The game also has a little bit of variety to its layouts, although only a little. The first stage is a horizontal scroller, having Rambo (and Trauntman) move from left to right while enemies pop out from both directions, as well as multiple buildings as well. After this first stage the perspective changes and the players move forward into the scrolling plane. They can still move side to side but the action comes at them directly from that point forward. Usually they’re on foot, although for one stage they ride motorbikes as well, and the enemies just keep coming. The perspective shift is nice, although its impact on the overall experience is lessened since it’s the standard play for the last four stages of the game.

This is cool at first, but it does become an issue over time as Rambo III lacks variety. If you manage to get through all five stages of the game (which isn’t easy as the game puts a lot of enemies up against you) you’ll see the same kinds of dangers, the same enemies, and the same vehicles over and over through the experience. It gets pretty tiring after a while, making you wish there was more to do and see in the game than the same kind of combat for five stages on end.

There also isn’t that much to pick up in the game. Although there are power-ups, all of them seem to simply increase the amount of damage you do. You can get a flame power-up that increases the size of your bullets, a machine gun that seems to improve the rapidness of your firing, and a larger reticule that might make it easier to damage your foes. I say this all as a maybe because, honestly, I never really felt much difference in the damage I was doing from one power-up to the next. I collected them as I saw them because they were there and I assumed they were doing something, but the power-ups lacked any kind of tactile feedback to show me they were really working.

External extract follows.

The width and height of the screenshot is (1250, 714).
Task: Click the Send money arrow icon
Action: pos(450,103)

Effectively this isn’t ContraStarted by Konami in 1988 the run-n-gun platform series Contra was, for a time, one of the flagship franchises for the company.. That series is known for its action and the variety of its power-ups, giving you a wide range of cool things to collect and use. I get the vibe that the creators wanted some kind of blend of Contra and on-rails shooters, but they didn’t quite hit the mark from either direction. The shooting feels underwhelming, the enemies oppressive, and the action constant. While I’m sure there are players that probably liked mindless shooting just for the sake of it, I felt myself wanting just a little more to make this game feel really interesting.

And then, weirdly, the stages all end in underwhelming fashion. You reach the end of a stage, a bunch more enemies and vehicles show up, and you continue shooting as if you aren’t effectively in a boss fight. Nothing feels different, or special, not even when you get the final boss who is just another plane you shoot down while other enemies are coming in from all directions. I would have liked a little more flare, a bit more pizzazz. Anything to make this game stand out and feel interesting.

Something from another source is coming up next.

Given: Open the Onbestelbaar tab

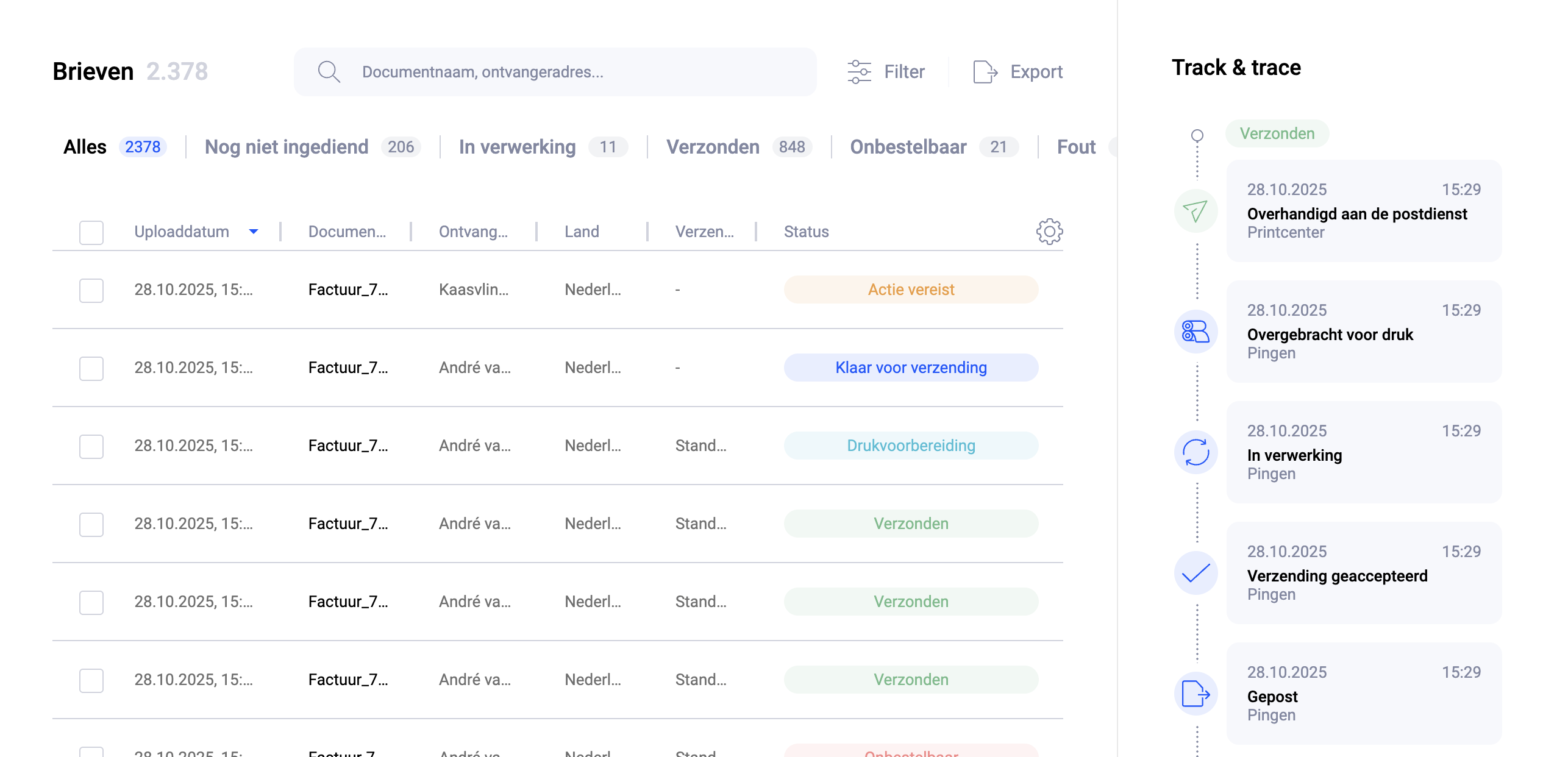Looking at the screenshot, I should [x=908, y=146].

But that’s just it: Rambo III isn’t interesting. It has a couple of okay ideas that are mashed into a pretty boring and repetitive experience. It came out soon after the movie because Taito has the license and they had to do something with it. That doesn’t make it good or interesting, though. It’s just licensed slop pushed out into arcades to leech quarters. I’m sure it worked at the time, but that doesn’t make it go back and see the game again. It’s aged poorly, when compared to all the other shooters that came out before and since. It’s just a Rambo game and that’s not nearly good enough.